Ditulis oleh : Arja Minangun
Kita tidak bisa merubah redaksi “Hari Lahir Pancasila” pada 1 Juni, karena memang sudah disepakati sebagai salah satu monumen peringatan peristiwa bersejarah bagi kita bangsa Indonesia, tetapi kita bisa merubah cara pandangnya terhadap redaksi tersebut.
Sebagai usaha untuk menambah nilai Pancasila, bagaimana kalau mulai sekarang kita tanamkan pada diri untuk mengatakan “Pancasila Lahiran” pada setiap tanggal 1 Juni?
Sebab percuma saja jika dikatakan Pancasila itu sakti kalau tidak bisa
menghasilkan apapun di hari perayaannya.
Maksudnya begini, dalam proses belajar, pasti kita sudah paham betul apa itu materi, apa itu esensi, apa itu hasil apa itu metodologi.
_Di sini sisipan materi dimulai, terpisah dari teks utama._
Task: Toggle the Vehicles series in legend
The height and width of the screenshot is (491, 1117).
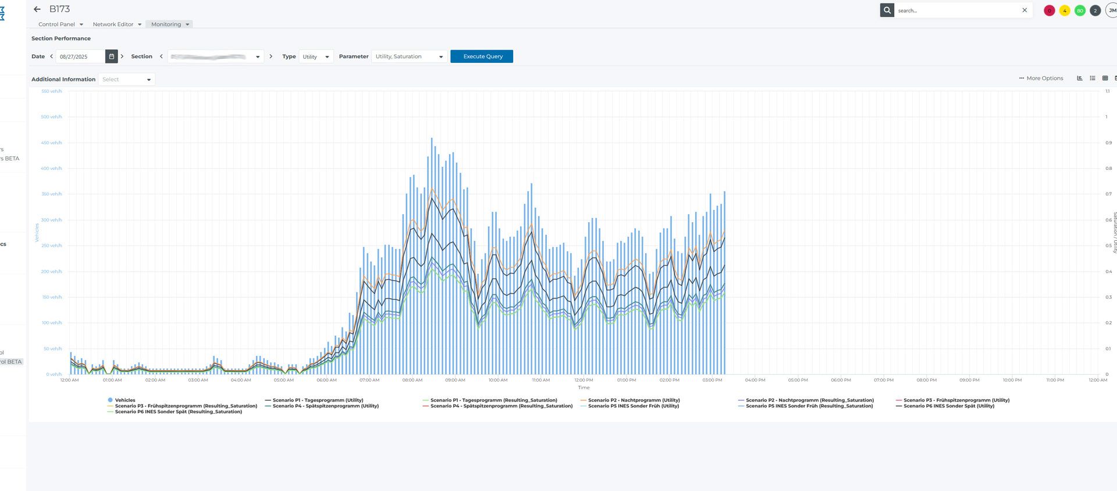Action: coord(124,400)
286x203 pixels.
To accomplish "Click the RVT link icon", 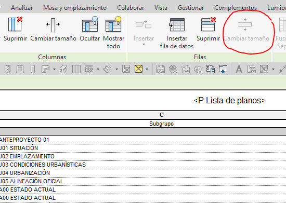I will [x=161, y=69].
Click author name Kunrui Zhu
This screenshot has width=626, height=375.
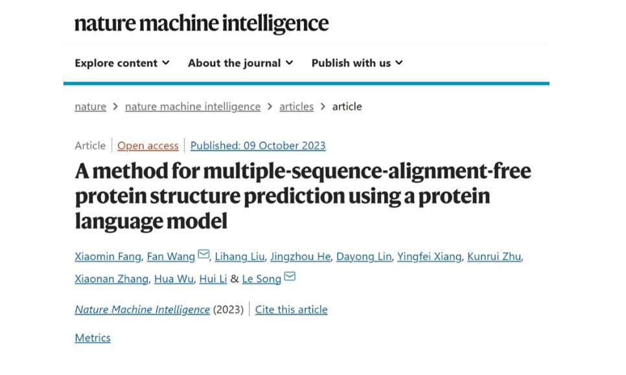[494, 256]
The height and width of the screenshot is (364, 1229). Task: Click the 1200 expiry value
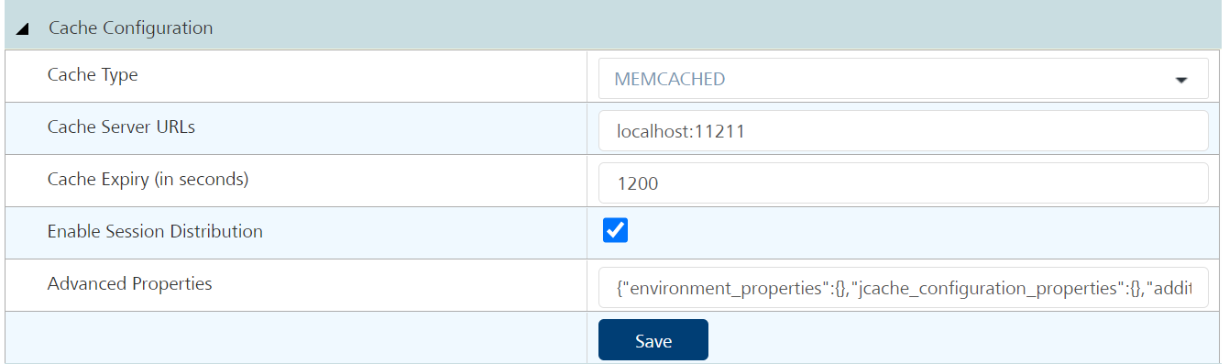click(638, 183)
Pancasila adalah materi, namun jika diamalkan ia menjadi esensi. Pancasila adalah metodologi, jika diamalkan akan berbuah hasil.
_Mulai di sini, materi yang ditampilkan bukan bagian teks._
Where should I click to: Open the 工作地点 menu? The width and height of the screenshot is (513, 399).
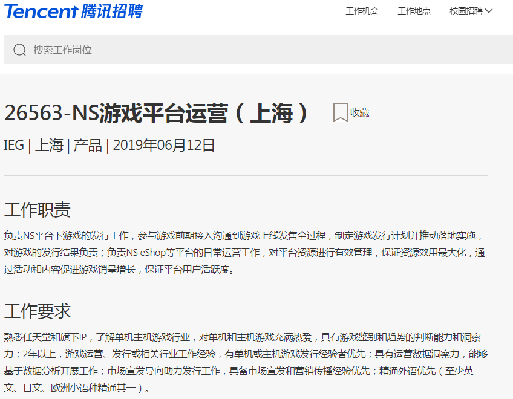[414, 11]
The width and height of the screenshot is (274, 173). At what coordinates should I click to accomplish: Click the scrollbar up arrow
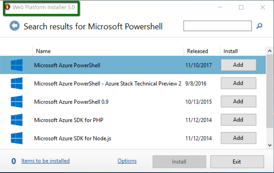[x=270, y=51]
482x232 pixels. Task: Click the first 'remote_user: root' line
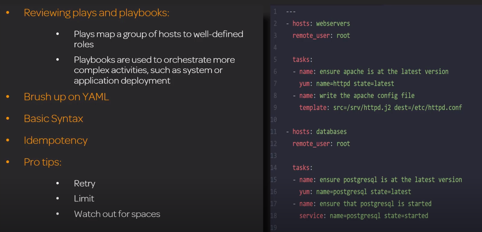(x=321, y=35)
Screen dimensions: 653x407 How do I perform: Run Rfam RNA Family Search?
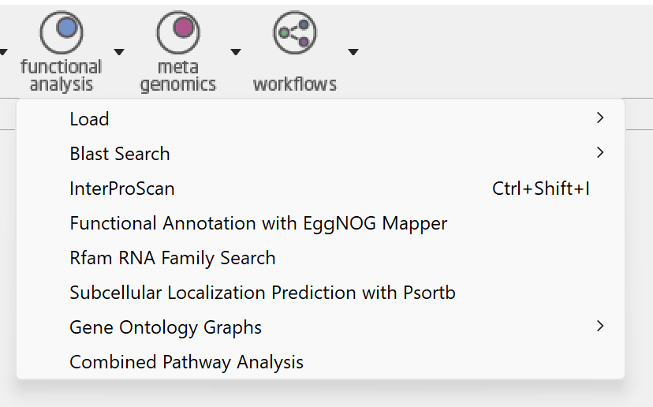click(x=173, y=258)
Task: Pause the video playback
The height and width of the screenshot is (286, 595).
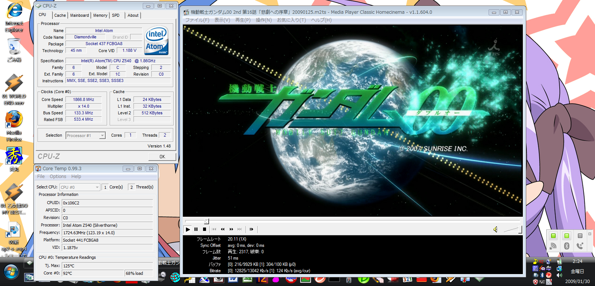Action: (196, 229)
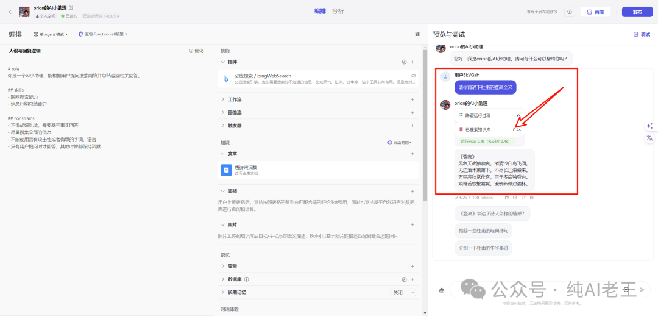Expand the 工作流 section
Image resolution: width=658 pixels, height=316 pixels.
click(222, 99)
Jika kita sudah terbiasa dengan pemahaman “Pancasila Lahiran” setiap 1 Juni, maka otomatis kita akan merefleksikan dengan cara bertanya. Apa saja yang sudah dilahirkan oleh Pancasila sampai dengan tahun ini? Apa saja yang akan dilahirkan oleh Pancasila beberapa waktu kedepan?
Di ruang eksternal kita bisa menanyakan itu kepada pemerintah untuk memastikan kinerjanya benar-benar baik, di ruang internal kita bisa menanyakan itu pada diri sendiri untuk memastikan apakah kita menjadikan Pancasila sebagai amalan atau pajangan.
Dengan pemahaman baru seperti itu, maka Pancasila bisa menjadi lebih hidup sebagai jiwa pembangunan bangsa Indonesia.
Sehingga pada hari perayaannya, Pancasila yang hanya lima biji bisa menjadi jutaan esensi dan bisa dijadikan bahan untuk pesta kembang api.
Semoga kita termasuk jiwa-jiwa nasionalis yang tidak dilahirkan oleh Pancasila dengan cara caesar, tetapi dilahirkan dengan cara normal.